Parashuram's blog: July 2007

URLs, AJAX and Script Injection

Hey,

The paradigm of a URL being a Uniform Resource Locater seems to no longer hold true. Examples of this include personalized search results returned by Google, and more importantly AJAX. It gets irritating when you send across a link, expecting people to see the same web page as you did, but the result is a complete shock. Page personalization seems fair, and there are ways out of it, but the way AJAX prevents information from being shared using a URL is definitely a concern. With social bookmarking and site sharing on the rise, any website that denies the convince of URL sharing is sure on a back seat.
The main problem that AJAX has with manipulating URLs to represent correct information, or page state is that if it directly rewrites document.location or window.url, the page is caused to refresh, defeating the purpose of AJAX. Developers are smart, and thats where they started to exploit the underused feature of page anchors.
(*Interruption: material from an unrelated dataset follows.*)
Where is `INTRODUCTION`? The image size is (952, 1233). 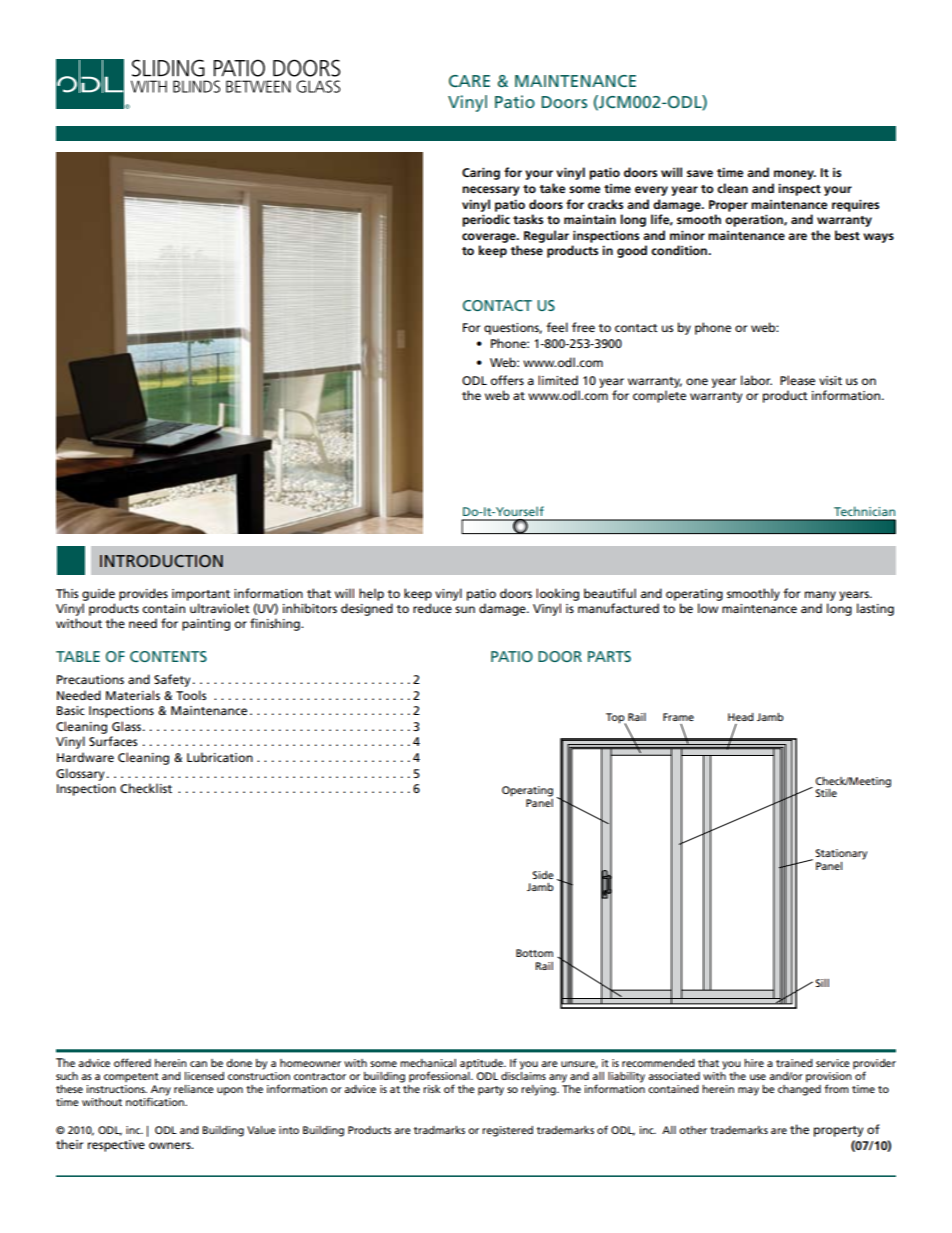
INTRODUCTION is located at coordinates (161, 561).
Most web browsers do not refresh a page if all that changes in the URL occurs after "#". Hence, it is now a recommended practice to save the state of the page as an anchor. Most pages typically look like "http://page.com?params#state=1".
Another advantage of this approach is that it does not upset the behavior of the "BACK" navigation, another pain point that was a result of transitioning from web pages to the web applications paradigm.
This hack also opens up a wide list of security vulnerabilities. May be I could make myself clear with an example.
There was this session at the Barcamp that I attended yesterday on mashups, mapping and the promising Yahoo India Maps. Yahoo maps is still in beta, but the fact that impressed me was it attracted a lot of local janta wanting to mash up. The session by Shivku that revealed the extensive use of JavaScript got me probing.
Yahoo India Maps is a classy example of URL rewriting using the # function. Hence, I can plainly send something like this to indicate a location in Bangalore. http://in.maps.yahoo.com/#?lat=12.922420&amp;amp;amp;lon=77.593195&z=1&addr=jayanagar%2C%20bangalore
The advantage of this over Google Maps is that I just copied this from the address bar. The security problems in this case may also be evident. People would become wary of links that say something like javascript:(alert(''))();, but a url like the one for Yahoo India Maps is something that people are fine with. Now, if we are able to get some SQL injection done on a URL like that, given the fact that the URL is actually parsed at the client side, it makes an excellent case for Script and HTML injections. I know that this is nothing new, and people have been doing injections like this for ages, I just wanted to list down my experience of finding such a hack.
Let me put down the results of my analysis. Though the Yahoo Maps code is compressed, we can quickly figure out that in the global namespace, the function "getParams(arg)" does the actual parsing of the URL. A second search on getParams gives us all the places where getParams is actually used. Closer inspection reveals that the possible parameters [i.e. loc, lat, pg, ms, mt, lc] directly correspond to the URL parameters .This is to be the source of our injection.
Now looking at the place where we should inject, a quick search looking for all places where the parameters [i..e DEFAULT_LAT, DEFAULT_LON, etc] are used. Unfortunately for us, the there is no place where the latitude or longitude is used. Interestingly however, there was a place where the location was used. It turns out to be written to a text field, and we have hit another dead end. I ran a couple of tracer scripts to see if I could see any other injection targets, and I realize even the category text is a number; the real text comes from a back end call.
After some searching, I finally stumbled upon the print link, and saw that in the print page, the 'addr' argument was 'unescaped' and written. Now, all I had to do was to check that function out, get the escape value of "<" (so that unescaping inserts the character). A few minutes later, I cooked up the following link.
http://in.maps.yahoo.com/php/ymi_map_print.php?lat=65.183030&lon=0.351563&z=15&l=1042&lc=Police%20Stations&pg=1&addr=%3Cscript%3E%20%20alert(%22hw%22)%3C/script%3E

Well, now the question of potential exploits. Consider the case where a user is logged into YAHOO account. Yahoo Maps obviously has his cookies, and if I insert a script to include a malicious js (instead of the current alert hello world) i could cleanly steal cookies. Technically, that would let me log in as any user, and propagate it to friends, and friends of friends.
Thought I have not really tried, and hope that it does not work, I could use a service like YAHOO answers to post the cookie (like the cookie jars available on orkut) as a reply to a question. That would still keep me undetected, and I am not really posting data to a server.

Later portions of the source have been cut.